Jerk Shrimp with Avocado and Roasted Corn
Ingredients (12 servings)
| Amount | Measure | Name |
|---|---|---|
| 60.00 | x | Shrimp , peeled, deveined |
| 0.50 | head | Iceberg lettuce , shaved |
| 0.25 | head | Lettuce, romaine , shaved |
| 0.25 | head | Red cabbage , shaved |
| 5.00 | x | Carrots , julienned |
| 2.00 | cup | Corn, yellow , roasted |
| 12.00 | oz | Avocados , 1/2 " dice |
| 2.00 | x | Bell pepper, red , roasted, julienned |
| 32.00 | floz | Knorr Ready-To-Use Jamaican Jerk Sauce 4 x 0.5 GA |
| VINAIGRETTE: | ||
| 3.00 | x | Citrus, lime , juiced |
| 1.00 | cup | Pineapple(1) juice |
| 2.00 | cup | Corn oil |
| 0.25 | cup | Sugar, granulated white , for vinaigrette |
| Kosher salt and black pepper to taste |
Preparation
1. In stainless steel bowl, use 3 cups of Knorr Jamaican Jerk sauce to marinate shrimp for 2 hours.

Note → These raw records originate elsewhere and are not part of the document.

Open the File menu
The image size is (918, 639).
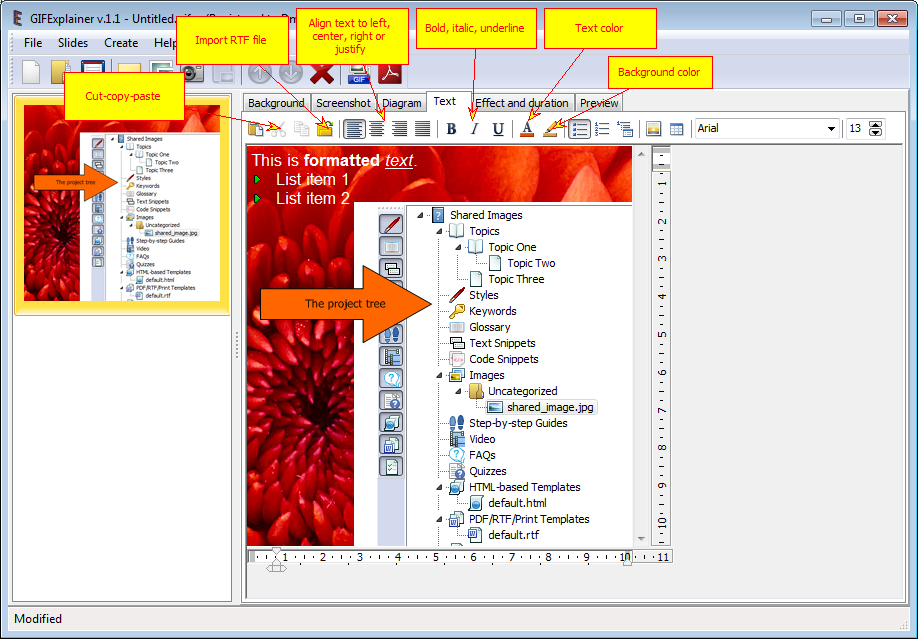(x=33, y=43)
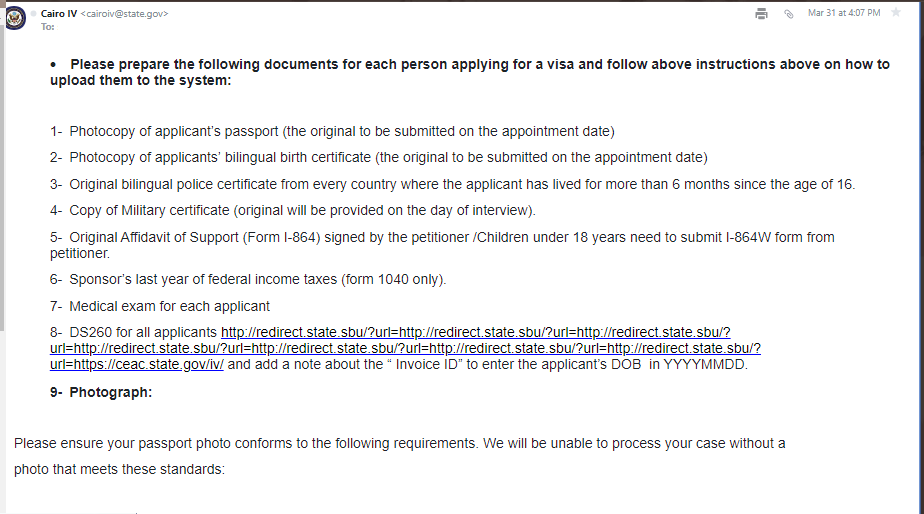Click the gray status dot beside Cairo IV
Image resolution: width=924 pixels, height=514 pixels.
click(x=34, y=14)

2. After 2 hours, remove shrimp from marinade and grill on lightly seasoned grill until just tender, then toss with remaining 1 cup of Knorr Jamaican Jerk sauce just to coat. Reserve to garnish salad.
3. In another stainless steel bowl, toss all remaining ingredients and coat well with seasonings and vinaigrette ingredients.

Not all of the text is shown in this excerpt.